Extrait choisi

§

Intervention de Bernard Squarcini

Réunion du mardi 28 janvier 2020 à 17h00
Commission d'enquête chargée de faire la lumière sur les dysfonctionnements ayant conduit aux attaques commises à la préfecture de police de paris le jeudi 3 octobre

Bernard Squarcini, ancien directeur central du renseignement intérieur :

J'ai commencé une longue carrière au sein des renseignements généraux au mois d'août 1981. Autant dire que le discours qui nous avait été tenu à l'école n'était pas le même que celui du nouveau ministre de l'Intérieur… Quoi qu'il en soit, nous nous sommes adaptés. Ma carrière s'est déroulée notamment en Bretagne, en Corse et au Pays basque, puis à Paris. J'ai été nommé préfet de police à Marseille au mois d'avril 2004. En juillet 2007, j'ai pris la direction de la surveillance du territoire. À ce poste, pendant une année, il m'a fallu également préparer une grande réforme, celle du renseignement intérieur. Elle s'inscrivait dans un plan plus global consistant à remettre le renseignement au niveau du Président de la République, avec la création d'une instance de coordination nationale du renseignement et de l'Académie du renseignement. Cette dernière prépare les futurs cadres, qui, au sein des services de la communauté du renseignement, doivent apprendre à se connaître : sa création traduisait elle aussi une volonté de coordination.

§

Consigne 1
Dans les enregistrements, recopiez les lignes en commençant par celle qui contient « Given: Open the Dokumente location in sidebar » et en terminant par celle qui contient « will click(x=77, y=152). », avec « sidebar » remplacé par « side panel ».
L'extrait et les enregistrements n'ont aucun rapport entre eux.

[Une suite d'enregistrements]
§

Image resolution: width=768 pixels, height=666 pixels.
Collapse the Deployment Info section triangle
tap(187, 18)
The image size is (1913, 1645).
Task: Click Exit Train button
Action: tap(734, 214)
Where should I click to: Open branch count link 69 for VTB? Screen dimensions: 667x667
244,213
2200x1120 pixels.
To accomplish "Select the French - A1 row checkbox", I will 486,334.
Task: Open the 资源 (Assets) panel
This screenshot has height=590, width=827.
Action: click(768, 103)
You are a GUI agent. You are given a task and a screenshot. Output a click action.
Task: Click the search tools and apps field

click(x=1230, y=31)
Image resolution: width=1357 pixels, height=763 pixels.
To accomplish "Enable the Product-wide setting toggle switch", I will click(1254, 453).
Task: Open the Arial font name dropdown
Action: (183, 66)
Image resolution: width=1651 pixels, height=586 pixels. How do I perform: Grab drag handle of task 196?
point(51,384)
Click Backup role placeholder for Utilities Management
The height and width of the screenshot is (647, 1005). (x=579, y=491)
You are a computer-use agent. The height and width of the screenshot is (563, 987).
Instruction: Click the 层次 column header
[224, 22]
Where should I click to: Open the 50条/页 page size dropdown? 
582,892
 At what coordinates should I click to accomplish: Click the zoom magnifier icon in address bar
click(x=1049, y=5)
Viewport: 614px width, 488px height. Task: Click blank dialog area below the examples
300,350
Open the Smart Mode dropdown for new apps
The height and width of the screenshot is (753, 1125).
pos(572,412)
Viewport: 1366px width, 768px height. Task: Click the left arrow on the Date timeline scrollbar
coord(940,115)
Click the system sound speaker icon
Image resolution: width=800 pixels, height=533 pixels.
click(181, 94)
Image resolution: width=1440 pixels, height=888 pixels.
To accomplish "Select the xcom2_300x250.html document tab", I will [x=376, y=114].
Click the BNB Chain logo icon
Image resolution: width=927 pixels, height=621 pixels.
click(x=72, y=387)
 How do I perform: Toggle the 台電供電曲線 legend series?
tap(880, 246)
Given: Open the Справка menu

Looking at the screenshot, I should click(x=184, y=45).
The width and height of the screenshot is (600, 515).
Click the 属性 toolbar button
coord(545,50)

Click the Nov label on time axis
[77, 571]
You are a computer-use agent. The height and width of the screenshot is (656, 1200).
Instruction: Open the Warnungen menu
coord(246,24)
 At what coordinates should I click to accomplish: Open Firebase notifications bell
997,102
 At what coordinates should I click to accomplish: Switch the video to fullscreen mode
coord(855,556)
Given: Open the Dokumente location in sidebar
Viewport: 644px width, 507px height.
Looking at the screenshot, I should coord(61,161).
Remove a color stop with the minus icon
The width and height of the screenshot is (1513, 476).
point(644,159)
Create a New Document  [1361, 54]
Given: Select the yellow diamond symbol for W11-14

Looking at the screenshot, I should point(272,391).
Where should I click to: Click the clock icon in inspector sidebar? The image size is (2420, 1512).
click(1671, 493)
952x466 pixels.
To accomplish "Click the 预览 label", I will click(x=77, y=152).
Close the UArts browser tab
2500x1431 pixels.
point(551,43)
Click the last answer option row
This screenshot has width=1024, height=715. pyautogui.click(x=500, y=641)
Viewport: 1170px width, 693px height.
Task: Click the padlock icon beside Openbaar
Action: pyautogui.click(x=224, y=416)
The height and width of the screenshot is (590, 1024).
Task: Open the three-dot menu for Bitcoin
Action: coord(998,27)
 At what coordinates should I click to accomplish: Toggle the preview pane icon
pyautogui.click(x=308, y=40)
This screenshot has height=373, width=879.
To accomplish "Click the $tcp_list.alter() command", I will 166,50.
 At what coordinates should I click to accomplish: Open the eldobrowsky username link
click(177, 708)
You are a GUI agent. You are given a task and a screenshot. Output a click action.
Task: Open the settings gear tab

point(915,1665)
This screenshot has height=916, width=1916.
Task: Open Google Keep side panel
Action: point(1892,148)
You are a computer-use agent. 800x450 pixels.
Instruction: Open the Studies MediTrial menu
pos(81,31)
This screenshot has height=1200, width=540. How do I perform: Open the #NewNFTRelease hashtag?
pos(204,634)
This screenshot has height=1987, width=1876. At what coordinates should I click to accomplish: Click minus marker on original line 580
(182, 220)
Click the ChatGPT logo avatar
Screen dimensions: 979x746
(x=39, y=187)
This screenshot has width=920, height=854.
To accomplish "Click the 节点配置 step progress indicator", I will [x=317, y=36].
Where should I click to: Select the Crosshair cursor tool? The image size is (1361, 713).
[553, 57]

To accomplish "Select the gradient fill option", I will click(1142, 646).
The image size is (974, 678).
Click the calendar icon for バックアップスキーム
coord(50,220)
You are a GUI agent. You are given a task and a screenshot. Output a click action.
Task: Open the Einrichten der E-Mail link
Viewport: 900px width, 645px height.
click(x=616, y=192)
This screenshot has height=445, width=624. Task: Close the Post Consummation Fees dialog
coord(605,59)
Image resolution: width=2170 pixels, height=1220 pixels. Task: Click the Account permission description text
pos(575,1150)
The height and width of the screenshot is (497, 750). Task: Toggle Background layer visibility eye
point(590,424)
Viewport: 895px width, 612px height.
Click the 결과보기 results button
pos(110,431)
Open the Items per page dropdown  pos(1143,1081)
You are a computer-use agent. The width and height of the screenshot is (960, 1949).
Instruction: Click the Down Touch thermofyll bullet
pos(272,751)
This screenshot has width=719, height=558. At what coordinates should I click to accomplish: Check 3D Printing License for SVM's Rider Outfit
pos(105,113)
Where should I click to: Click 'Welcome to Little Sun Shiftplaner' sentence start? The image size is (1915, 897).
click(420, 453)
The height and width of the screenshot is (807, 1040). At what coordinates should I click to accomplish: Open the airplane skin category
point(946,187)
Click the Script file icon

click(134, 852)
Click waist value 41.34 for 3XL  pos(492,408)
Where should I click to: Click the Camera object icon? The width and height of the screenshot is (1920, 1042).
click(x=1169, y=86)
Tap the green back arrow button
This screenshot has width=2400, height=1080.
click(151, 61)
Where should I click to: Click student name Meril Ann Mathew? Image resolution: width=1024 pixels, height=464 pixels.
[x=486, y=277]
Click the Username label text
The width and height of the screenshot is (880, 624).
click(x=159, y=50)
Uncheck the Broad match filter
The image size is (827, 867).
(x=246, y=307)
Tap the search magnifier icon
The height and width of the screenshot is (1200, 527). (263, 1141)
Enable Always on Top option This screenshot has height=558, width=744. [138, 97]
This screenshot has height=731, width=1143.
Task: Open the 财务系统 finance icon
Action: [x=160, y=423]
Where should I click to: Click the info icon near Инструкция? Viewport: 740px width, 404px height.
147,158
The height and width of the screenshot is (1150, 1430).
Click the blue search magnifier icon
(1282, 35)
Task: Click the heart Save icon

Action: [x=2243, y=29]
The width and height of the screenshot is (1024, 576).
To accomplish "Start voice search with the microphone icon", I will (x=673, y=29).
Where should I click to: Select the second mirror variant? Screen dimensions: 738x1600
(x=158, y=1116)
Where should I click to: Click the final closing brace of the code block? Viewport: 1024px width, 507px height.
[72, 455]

§

Consigne 2
D'après l'extrait, à quelle date Bernard Squarcini a-t-il été nommé préfet de police à Marseille ?

Résultat 1
Given: Open the Dokumente location in side panel
Viewport: 644px width, 507px height.
Looking at the screenshot, I should coord(61,161).
Remove a color stop with the minus icon
The width and height of the screenshot is (1513, 476).
point(644,159)
Create a New Document  [1361, 54]
Given: Select the yellow diamond symbol for W11-14

Looking at the screenshot, I should point(272,391).
Where should I click to: Click the clock icon in inspector side panel? The image size is (2420, 1512).
click(1671, 493)
952x466 pixels.
To accomplish "Click the 预览 label", I will click(x=77, y=152).

Résultat 2
En avril 2004.